● **Page excerpt**
Segment Open
Scientific classification
- Kingdom: Animalia
- Phylum: Chordata
- Class: Amphibia
- Order: Anura
- Family: Pelodryadidae
- Genus: Coggerdonia
- Species: C. adelaidensis
- Binomial name: Coggerdonia adelaidensis (Gray, 1841)
- Synonyms: Hyla adelaidensis Gray, 1841 ; Hyla bioculata Gray, 1841 ; Hyla Schuetteii Keferstein, 1868 ; Litoria adelaidensis Gray, 1841 ;

= Slender tree frog =

- Authority: (Gray, 1841)
- Conservation status: LC

Species of amphibian

The slender tree frog (Coggerdonia adelaidensis) is a tree frog native to south-western Australia.

==Description==
As suggested by its name, the slender tree frog has a very slender build. It has a thin, flat body with a pointed snout. The dorsal surface varies in colour, from completely brown or green, to brown with green patches. The flanks of the body have a dark brown or black stripe, which runs from the back leg to the nostril; the line is much narrower between the nostril and the eye. The ventral surface is white, and the inside of the thighs has bright orange spots. The tympanum is large and distinct. The fingers are mostly unwebbed, and the toes are three-quarter webbed. They reach a length of 4.7 centimetres (1.9 in) from snout to vent.

==Ecology and behaviour==
Males call from an elevated position near a still water source to attract females; the call is a harsh "screech". Breeding occurs in late winter or early spring, although they will call year-round. Eggs are laid in small clusters on the stems of submerged aquatic vegetation. The slender tree frog is found in permanent swamps and lagoons, often at the water's edge among the vegetation.
Segment Closed
● **Exercise instructions**
Print, word for word, the portion of the slender tree frog text starting at "Scientific classification" and ending at "Authority: (Gray, 1841)".

● **Data supplied**
Segment Open
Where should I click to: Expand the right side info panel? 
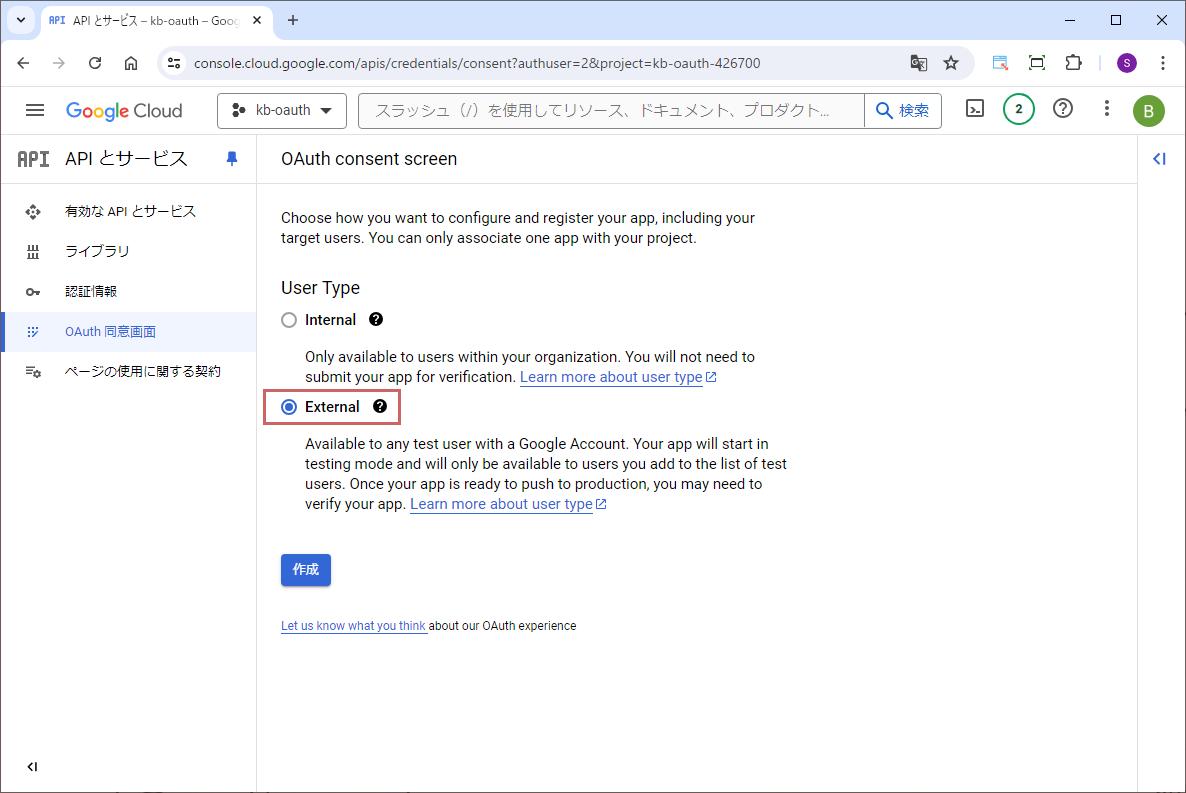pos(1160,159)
Segment Closed
Segment Open
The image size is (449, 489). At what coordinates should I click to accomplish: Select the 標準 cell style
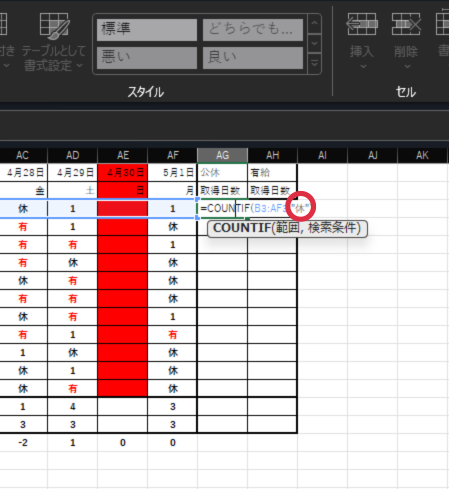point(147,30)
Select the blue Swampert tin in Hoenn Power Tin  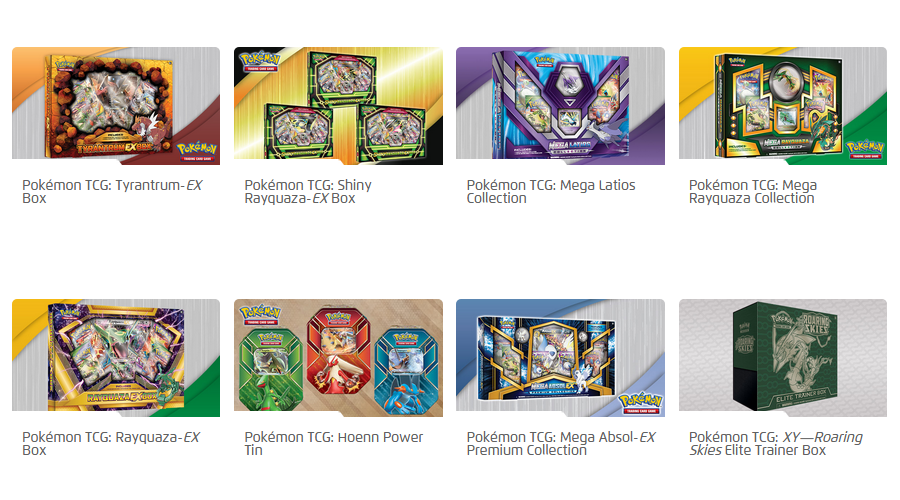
Segment Closed
● **Your response**
Scientific classification
- Kingdom: Animalia
- Phylum: Chordata
- Class: Amphibia
- Order: Anura
- Family: Pelodryadidae
- Genus: Coggerdonia
- Species: C. adelaidensis
- Binomial name: Coggerdonia adelaidensis (Gray, 1841)
- Synonyms: Hyla adelaidensis Gray, 1841 ; Hyla bioculata Gray, 1841 ; Hyla Schuetteii Keferstein, 1868 ; Litoria adelaidensis Gray, 1841 ;

= Slender tree frog =

- Authority: (Gray, 1841)